- Approximate location of Kammwamba Power Station
- Country: Malawi;
- Location: Kammwamba, Zalewa, Neno District, Malawi
- Coordinates: 15°27′36″S 34°50′37″E﻿ / ﻿15.46000°S 34.84361°E
- Status: Planned
- Commission date: 2022 (expected)
- Owner: Electricity Generation Company Malawi Limited

Thermal power station
- Primary fuel: Coal-fired

Power generation
- Nameplate capacity: 300 MW (400,000 hp)

= Kammwamba Thermal Power Station =

Proposed power plant in Malawi

The Khammwamba Thermal Power Station, also Khammwamba Power Station, is a proposed coal-fired power plant in Malawi, with planned installed capacity of 300 MW.

==Location==
The power station would be located in the Kammwamba area in the town of Zalewa, in Neno District, in the Southern Region of Malawi, approximately 60 km, by road, north-west of the city of Blantyre.

==Overview and history==
As of November 2016, Malawi had installed a capacity of 351 megawatts of electric power generation. Peak demand stood at 350 megawatts, leaving very little room for flexibility. This has exposed the Malawi grid to recurrent, crippling load shedding. It has also starved big industrial and manufacturing projects, especially in the areas of mining and processing, slowing national development and job creation.

As far back as 2013, the government of Malawi began engaging the China Gezhouba Group Company (CGGC), to design, build and operate a coal-fired electricity-generation power plant at Kammwamba, in Southern Malawi. The money needed for construction would be borrowed from the Export–Import Bank of China. At that time, it was expected that the coal would be sourced within Malawi, where coal reserves are estimated at 22,000,000,000 tons. In January 2014, the cost of the project was valued at US$295 million.

In May 2014, plans to build this power station were concretized. The new plans called for starting with a 300-megawatt development, expandable in the future to 1,000 megawatts. The primary source of the coal to fire the power station was identified as the Moatize coalfields in neighboring Mozambique. The imported coal would be hauled to the site via the nearby railway line.

The power generated at this station, would be relayed to a 400kV substation at Phombeya, in Balaka District, where it would be integrated into the Malawian national electricity grid.

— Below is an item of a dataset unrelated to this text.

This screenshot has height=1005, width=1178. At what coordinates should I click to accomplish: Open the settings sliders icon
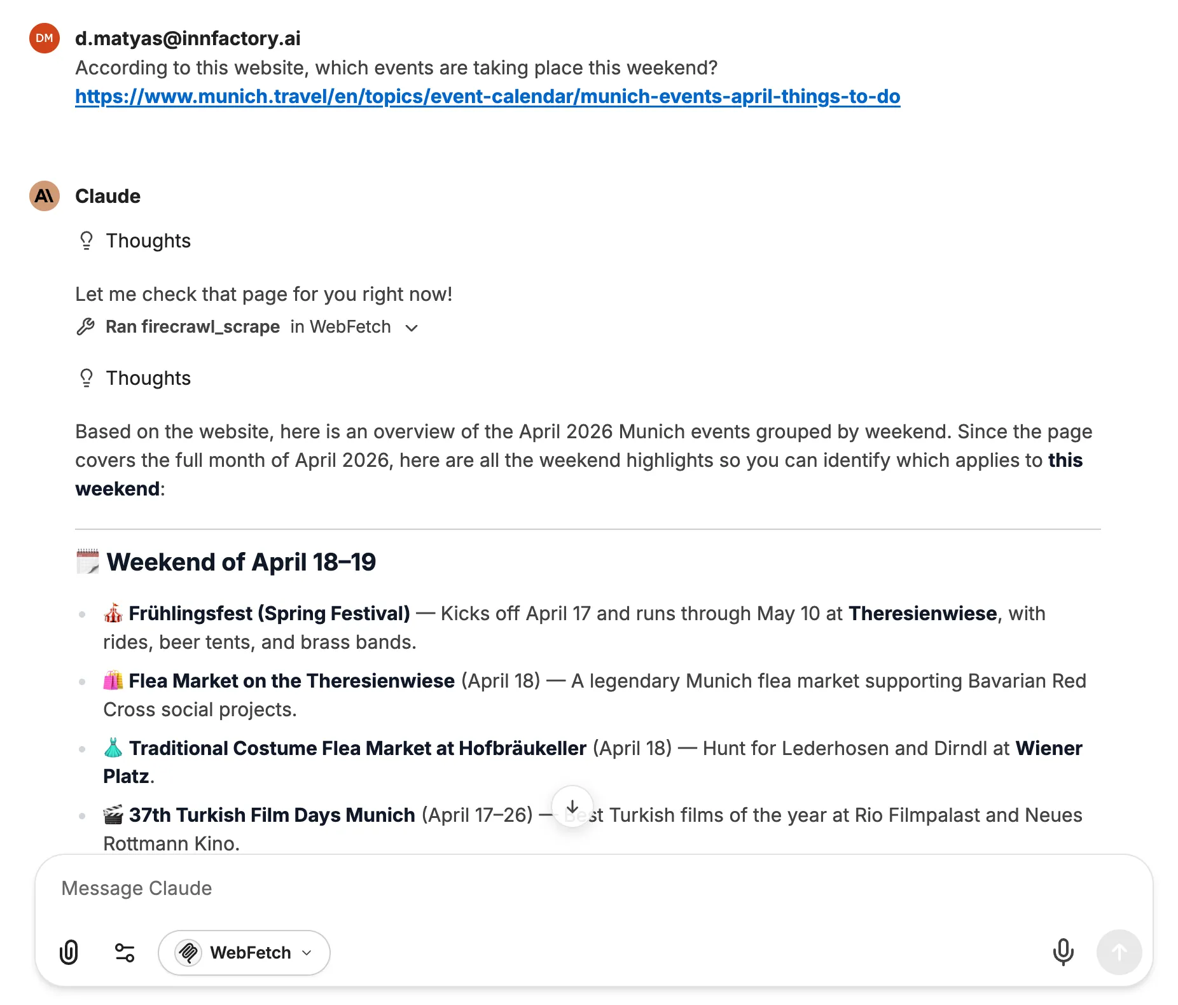pyautogui.click(x=125, y=952)
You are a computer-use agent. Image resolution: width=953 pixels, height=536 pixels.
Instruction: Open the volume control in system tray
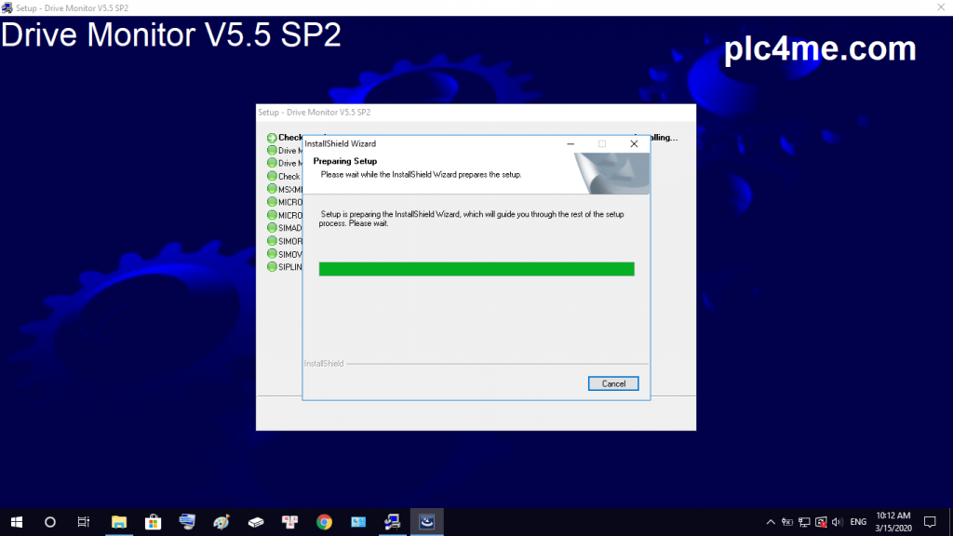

==Ownership and financing==
In September 2017, The Nation reported that the government of Malawi would own 85 percent of the power station, while CGGC of China would own 15 percent of the power station. Vale Logistics of Brazil would provide the coal needed, over a 30-year contract period. The challenge at that time was that the agreements called for the government to put down US$104 million in "commitment money". However, the government had only US$12.4 million available, and had requested to pay the balance in installments. Construction was expected to start in November 2018, with commissioning of the 300 megawatts plant expected in 2022.